17. Kepada Telaga
Happy reading ❤️
***
Kenanga:
Kenapa Mas Dipta mau diskonnya dikirim ke rekening Jalinan Kasih?
Dipta (Pelanggan WFT):
Saya mau beramal, Mbak.
Baiklah, Kenanga sadar di sini ia kelihatan sangat bodoh. Tentu saja ia paham maksud Dipta. Akan tetapi, jarinyalah yang tanpa permisi mengetik pesan itu. Sungguh, pelanggannya yang satu ini rumit dan berbeda dibanding pelanggan lainnya. Selain itu, kenapa juga dirinya harus merasa kesal dengan pilihan laki-laki itu yang tidak mengambil jatah diskon bunga? Lantas kenapa juga semangat di hari Sabtu tiba-tiba meluntur?
Kenanga:
Kemarin kita sudah sepakat kalau diskonnya gak bisa dialihkan
Baiklah, ini terdengar sangat memaksa. Anehnya bukan pemenang doorprize yang bersemangat meributkan hadiah, melainkan si penyelenggaranya. Kenanga menutup wajah dengan bantal usai mengirim pesan tersebut. Benar-benar memalukan.
Dipta (Pelanggan WFT):
Mbak Kenanga bilang dialihkan ke orang lain, bukan dialihkan untuk beramal.
Kenanga:
Oke, Mas Dipta benar. Kalau gitu kirim nomor rekening Mas aja. Soalnya itu hadiah doorprize Mas Dipta, meski gak seberapa. Kalau mau disumbangkan berarti lewat Mas Dipta langsung aja, bukan atas nama saya atau When The Flowers Talk. Saya bisa mengadakan kegiatan itu sendiri.

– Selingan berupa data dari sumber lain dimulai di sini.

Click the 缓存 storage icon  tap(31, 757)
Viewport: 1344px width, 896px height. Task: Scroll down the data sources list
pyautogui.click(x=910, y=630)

Akhirnya Kenanga menyerah dan menghentikan segala kebodohan ini. Jangan sampai Dipta berpikir yang tidak-tidak. Biar saja urusan mereka sampai di sini. Untuk kali pertama setelah sekian abad berlalu, Bunga Kenanga Cokroatmojo baru lagi bisa merasakan kesalnya menunggu balasan pesan seorang laki-laki. Namun, lucunya laki-laki itu hanyalah sebatas pelanggan. Jadi, kenapa pula ia harus menunggu?
Dipta yang membutuhkannya, bukan sebaliknya. Ya, itu baru benar.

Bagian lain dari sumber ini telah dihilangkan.